- Goal
Copy the following records verbatim, starting with the line containing "1456x832 pixels." and ending with the line containing "tap(910, 500)", both lines included.

Item position entries
· · · · · · ·
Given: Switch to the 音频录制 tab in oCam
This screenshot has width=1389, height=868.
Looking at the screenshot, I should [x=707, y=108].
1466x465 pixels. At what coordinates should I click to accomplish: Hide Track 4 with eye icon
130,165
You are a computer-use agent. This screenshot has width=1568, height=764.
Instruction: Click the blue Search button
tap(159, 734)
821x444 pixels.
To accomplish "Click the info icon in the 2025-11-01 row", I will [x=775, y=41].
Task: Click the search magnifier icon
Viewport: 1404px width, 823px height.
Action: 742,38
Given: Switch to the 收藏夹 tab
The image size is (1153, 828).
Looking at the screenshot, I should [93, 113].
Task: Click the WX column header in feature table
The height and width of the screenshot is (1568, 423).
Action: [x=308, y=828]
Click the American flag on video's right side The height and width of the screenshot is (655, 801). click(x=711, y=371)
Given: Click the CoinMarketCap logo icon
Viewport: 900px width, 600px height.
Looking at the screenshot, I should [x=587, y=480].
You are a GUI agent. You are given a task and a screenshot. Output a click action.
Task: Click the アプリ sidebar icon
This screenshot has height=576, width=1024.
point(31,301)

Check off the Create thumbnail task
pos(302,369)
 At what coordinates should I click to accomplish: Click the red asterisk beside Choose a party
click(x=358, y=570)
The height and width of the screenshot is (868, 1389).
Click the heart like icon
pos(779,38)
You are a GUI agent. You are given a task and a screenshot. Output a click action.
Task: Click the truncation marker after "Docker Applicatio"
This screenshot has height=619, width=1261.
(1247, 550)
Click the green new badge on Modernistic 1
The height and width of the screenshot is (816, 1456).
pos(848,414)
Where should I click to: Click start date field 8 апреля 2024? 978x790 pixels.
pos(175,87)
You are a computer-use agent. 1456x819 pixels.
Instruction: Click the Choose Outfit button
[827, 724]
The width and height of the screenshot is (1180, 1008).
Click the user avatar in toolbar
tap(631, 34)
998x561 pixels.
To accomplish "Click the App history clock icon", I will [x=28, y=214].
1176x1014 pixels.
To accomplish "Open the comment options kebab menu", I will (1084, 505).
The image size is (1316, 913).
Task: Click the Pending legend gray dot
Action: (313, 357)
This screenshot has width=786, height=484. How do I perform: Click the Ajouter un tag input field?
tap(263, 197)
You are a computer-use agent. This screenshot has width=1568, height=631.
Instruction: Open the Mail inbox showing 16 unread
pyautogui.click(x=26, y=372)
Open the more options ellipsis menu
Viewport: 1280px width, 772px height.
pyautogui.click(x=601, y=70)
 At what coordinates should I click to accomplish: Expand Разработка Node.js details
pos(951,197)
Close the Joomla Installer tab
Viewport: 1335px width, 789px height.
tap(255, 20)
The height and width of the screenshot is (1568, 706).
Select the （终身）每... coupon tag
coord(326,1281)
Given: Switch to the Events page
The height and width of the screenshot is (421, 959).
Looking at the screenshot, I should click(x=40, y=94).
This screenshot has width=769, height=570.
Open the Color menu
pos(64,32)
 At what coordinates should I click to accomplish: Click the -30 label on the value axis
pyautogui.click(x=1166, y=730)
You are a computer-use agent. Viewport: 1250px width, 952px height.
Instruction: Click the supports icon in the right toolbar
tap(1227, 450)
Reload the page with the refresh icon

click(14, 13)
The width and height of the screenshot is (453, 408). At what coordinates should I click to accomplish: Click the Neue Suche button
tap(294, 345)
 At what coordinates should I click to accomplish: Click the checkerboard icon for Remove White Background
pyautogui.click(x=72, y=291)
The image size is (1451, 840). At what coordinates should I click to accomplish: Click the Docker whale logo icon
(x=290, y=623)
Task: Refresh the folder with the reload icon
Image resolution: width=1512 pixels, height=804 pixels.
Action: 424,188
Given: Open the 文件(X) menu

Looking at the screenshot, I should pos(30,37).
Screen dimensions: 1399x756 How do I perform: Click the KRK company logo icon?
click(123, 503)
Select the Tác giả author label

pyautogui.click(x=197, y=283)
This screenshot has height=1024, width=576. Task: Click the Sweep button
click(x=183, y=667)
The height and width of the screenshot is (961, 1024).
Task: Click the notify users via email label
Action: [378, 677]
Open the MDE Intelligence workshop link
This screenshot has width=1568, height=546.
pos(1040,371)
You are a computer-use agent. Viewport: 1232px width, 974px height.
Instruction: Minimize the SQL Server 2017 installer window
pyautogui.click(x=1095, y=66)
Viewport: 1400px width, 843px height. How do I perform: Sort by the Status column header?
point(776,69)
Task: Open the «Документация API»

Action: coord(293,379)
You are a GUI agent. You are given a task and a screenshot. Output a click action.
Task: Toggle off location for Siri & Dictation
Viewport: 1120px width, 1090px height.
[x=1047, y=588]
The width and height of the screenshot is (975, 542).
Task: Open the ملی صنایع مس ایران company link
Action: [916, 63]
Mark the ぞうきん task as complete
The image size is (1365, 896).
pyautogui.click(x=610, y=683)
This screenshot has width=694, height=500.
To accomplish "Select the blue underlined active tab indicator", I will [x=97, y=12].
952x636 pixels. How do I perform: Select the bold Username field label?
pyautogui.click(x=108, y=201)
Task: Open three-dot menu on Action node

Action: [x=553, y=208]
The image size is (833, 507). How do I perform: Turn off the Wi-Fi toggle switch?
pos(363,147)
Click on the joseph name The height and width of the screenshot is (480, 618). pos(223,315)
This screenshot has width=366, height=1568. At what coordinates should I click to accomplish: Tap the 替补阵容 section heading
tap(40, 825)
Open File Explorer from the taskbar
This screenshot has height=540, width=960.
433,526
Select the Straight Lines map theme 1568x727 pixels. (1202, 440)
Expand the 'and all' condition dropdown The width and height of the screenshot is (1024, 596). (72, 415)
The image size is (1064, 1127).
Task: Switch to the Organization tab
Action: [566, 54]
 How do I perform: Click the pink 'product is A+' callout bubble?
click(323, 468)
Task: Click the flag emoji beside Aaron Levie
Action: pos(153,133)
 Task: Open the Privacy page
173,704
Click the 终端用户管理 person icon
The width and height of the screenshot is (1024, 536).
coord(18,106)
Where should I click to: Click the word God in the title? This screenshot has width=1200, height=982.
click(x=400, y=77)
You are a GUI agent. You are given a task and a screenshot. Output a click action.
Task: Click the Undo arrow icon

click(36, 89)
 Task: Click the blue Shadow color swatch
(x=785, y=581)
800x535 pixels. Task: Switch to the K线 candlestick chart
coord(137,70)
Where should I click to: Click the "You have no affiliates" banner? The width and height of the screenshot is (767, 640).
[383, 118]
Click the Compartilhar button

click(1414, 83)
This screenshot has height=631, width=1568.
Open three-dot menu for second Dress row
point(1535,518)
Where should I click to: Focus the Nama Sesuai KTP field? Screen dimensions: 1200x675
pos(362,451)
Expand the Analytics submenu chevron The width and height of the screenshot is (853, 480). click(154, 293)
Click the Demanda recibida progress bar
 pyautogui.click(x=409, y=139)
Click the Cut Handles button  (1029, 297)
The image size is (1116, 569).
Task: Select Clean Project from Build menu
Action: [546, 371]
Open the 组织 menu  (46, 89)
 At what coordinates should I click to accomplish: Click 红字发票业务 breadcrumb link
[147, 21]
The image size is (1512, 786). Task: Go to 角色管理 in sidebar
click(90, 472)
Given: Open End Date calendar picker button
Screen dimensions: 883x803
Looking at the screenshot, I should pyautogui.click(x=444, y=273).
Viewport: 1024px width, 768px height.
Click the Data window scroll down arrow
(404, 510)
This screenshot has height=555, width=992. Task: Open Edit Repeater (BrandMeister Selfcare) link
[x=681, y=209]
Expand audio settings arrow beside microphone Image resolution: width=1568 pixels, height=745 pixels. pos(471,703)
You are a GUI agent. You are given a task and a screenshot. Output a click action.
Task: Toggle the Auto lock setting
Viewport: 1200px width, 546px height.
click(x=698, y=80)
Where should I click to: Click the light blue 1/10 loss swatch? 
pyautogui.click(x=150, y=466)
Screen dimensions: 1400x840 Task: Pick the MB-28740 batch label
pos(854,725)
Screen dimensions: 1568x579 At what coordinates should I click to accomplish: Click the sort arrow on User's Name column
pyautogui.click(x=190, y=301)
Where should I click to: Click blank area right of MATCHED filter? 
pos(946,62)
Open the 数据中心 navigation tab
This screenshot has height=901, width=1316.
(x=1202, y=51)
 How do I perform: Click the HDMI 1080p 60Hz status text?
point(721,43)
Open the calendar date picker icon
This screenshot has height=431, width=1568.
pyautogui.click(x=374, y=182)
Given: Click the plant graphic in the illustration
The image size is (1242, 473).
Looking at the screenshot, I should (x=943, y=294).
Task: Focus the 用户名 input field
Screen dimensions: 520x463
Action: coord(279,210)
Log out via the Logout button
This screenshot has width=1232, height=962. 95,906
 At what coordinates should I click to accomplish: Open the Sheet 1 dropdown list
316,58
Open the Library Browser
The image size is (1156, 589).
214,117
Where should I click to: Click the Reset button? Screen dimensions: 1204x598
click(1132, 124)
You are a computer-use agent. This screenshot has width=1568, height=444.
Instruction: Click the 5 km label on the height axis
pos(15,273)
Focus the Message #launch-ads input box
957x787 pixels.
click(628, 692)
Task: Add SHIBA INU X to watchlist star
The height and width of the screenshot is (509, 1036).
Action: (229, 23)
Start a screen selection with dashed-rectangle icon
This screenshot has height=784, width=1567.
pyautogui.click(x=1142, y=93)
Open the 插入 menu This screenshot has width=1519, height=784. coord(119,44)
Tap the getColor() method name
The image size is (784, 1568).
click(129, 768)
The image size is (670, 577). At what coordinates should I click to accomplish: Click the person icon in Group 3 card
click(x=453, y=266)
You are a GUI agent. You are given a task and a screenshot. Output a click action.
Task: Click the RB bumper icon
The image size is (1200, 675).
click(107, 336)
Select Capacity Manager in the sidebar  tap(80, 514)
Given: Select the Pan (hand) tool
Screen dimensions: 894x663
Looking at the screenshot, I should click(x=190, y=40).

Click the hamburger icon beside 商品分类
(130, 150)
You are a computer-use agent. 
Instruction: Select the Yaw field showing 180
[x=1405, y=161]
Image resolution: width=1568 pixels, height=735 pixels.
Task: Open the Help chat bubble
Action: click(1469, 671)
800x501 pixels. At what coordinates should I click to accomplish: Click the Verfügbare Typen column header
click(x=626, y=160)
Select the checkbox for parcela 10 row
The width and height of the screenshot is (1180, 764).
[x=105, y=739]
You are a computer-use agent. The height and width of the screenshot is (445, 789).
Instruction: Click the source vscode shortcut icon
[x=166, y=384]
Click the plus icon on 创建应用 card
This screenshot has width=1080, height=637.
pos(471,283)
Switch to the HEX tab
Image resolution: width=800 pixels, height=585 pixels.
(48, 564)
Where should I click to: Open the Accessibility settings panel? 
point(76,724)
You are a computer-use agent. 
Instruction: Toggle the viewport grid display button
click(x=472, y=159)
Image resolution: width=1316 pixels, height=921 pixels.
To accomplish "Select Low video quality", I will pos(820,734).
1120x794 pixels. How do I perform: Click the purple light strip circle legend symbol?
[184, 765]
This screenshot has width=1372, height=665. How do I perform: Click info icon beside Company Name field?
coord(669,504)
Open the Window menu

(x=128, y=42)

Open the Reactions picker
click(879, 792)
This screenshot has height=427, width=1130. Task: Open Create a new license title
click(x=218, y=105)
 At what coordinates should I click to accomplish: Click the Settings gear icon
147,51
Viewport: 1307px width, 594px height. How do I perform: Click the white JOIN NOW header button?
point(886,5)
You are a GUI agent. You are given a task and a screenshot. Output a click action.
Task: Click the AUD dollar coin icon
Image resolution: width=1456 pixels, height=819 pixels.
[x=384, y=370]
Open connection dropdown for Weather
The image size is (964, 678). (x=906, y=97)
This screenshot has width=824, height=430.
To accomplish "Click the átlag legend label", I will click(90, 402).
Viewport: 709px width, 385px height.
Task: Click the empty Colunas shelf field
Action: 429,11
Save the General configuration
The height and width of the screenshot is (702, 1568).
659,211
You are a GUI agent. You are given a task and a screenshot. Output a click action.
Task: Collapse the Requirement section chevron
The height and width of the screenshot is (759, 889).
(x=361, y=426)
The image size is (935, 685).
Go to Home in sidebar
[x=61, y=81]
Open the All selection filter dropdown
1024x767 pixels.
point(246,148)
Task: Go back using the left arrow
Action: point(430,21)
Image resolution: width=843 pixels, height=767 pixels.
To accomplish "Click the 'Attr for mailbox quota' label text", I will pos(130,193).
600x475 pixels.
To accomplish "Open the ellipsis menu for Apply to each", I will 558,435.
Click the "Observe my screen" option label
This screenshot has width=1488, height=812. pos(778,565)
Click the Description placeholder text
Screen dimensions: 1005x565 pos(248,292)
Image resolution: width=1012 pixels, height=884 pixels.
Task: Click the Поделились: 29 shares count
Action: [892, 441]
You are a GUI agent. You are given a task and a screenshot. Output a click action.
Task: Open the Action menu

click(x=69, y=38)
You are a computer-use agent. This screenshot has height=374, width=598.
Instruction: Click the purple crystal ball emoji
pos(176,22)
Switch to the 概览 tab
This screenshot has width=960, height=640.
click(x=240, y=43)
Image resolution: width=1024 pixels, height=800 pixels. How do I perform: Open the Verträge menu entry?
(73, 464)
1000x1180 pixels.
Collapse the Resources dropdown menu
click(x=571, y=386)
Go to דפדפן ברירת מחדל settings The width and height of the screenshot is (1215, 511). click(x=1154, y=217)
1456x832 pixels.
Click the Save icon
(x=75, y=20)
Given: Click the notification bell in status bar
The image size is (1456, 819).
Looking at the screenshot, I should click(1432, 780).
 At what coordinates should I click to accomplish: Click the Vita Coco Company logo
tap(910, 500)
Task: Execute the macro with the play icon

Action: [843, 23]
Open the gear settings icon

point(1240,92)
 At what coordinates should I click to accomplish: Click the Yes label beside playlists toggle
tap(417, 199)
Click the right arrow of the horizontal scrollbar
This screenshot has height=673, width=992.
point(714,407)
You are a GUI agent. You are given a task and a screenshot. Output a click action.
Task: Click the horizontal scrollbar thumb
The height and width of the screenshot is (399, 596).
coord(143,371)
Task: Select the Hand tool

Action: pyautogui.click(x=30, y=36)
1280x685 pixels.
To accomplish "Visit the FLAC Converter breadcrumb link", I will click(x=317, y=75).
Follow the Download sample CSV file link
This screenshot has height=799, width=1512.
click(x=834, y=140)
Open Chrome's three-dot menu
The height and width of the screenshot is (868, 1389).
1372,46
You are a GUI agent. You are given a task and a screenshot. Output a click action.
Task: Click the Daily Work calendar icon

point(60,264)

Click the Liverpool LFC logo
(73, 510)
· · · · · · ·
- Answer for this exercise
1456x832 pixels.
Click the Save icon
(x=75, y=20)
Given: Click the notification bell in status bar
The image size is (1456, 819).
Looking at the screenshot, I should click(1432, 780).
 At what coordinates should I click to accomplish: Click the Vita Coco Company logo
tap(910, 500)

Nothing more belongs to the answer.